The Upper Iowa Peacocks (also UIU Peacocks) are the athletic teams that represent Upper Iowa University, located in Fayette, Iowa, in intercollegiate sports at the Division II level of the National Collegiate Athletic Association (NCAA), primarily competing in the Northern Sun Intercollegiate Conference (NSIC) for most of their sports since the 2006–07 academic year; except for men's soccer, which is an associate member of the Mid-America Intercollegiate Athletics Association (MIAA). The Peacocks previously competed in the Iowa Intercollegiate Athletic Conference (IIAC; now currently known as the American Rivers Conference since the 2018–19 academic year) of the NCAA Division III ranks from 1922–23 to 2002–03. Their colors are blue and white.
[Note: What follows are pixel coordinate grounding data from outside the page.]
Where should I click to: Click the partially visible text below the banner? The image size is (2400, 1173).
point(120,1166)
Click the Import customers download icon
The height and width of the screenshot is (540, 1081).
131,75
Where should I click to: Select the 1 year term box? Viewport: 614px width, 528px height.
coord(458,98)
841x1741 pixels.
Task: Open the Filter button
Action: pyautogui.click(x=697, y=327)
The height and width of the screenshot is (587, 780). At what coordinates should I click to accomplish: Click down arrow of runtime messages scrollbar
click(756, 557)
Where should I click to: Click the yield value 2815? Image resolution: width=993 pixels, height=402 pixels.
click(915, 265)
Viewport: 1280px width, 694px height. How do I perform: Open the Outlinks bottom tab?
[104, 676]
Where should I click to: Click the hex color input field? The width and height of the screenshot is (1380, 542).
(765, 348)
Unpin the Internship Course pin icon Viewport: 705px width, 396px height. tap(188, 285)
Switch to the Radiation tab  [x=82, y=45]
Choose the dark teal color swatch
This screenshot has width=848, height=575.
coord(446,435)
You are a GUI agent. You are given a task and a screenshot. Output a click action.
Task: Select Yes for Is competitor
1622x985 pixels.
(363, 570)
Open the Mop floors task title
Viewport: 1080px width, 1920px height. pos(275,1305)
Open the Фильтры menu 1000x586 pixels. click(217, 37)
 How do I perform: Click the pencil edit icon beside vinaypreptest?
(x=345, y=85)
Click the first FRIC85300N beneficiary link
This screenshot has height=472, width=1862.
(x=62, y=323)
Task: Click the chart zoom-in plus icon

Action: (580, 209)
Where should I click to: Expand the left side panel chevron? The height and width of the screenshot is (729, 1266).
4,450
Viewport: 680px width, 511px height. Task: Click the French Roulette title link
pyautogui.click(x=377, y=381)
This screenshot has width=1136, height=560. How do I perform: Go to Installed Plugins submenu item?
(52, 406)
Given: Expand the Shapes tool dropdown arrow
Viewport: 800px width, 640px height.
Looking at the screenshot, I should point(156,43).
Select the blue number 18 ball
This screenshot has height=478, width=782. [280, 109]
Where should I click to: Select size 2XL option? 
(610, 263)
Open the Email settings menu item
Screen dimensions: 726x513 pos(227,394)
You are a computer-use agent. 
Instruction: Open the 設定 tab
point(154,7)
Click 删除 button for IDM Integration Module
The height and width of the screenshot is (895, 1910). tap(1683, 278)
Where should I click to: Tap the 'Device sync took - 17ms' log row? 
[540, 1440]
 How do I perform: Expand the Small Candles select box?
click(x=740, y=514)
Upper Iowa competes in 22 intercollegiate varsity sports: Men's sports began baseball, basketball, bowling, cross country, football, golf, soccer, track & field and wrestling; while women's sports include basketball, bowling, cross country, golf, lacrosse, soccer, softball, tennis, track & field and volleyball; and co-ed sports include cheerleading, dance, esports, spirit squad and shotgun sports.

Varsity teams

Softball
Upper Iowa's softball team appeared in two Women's College World Series, in 1970 and 1971.

Men's soccer
Upper Iowa's men's soccer team won the MIAA conference title in 2015. In the same year they reached the 'Sweet 16' stage of the NCAA tournament.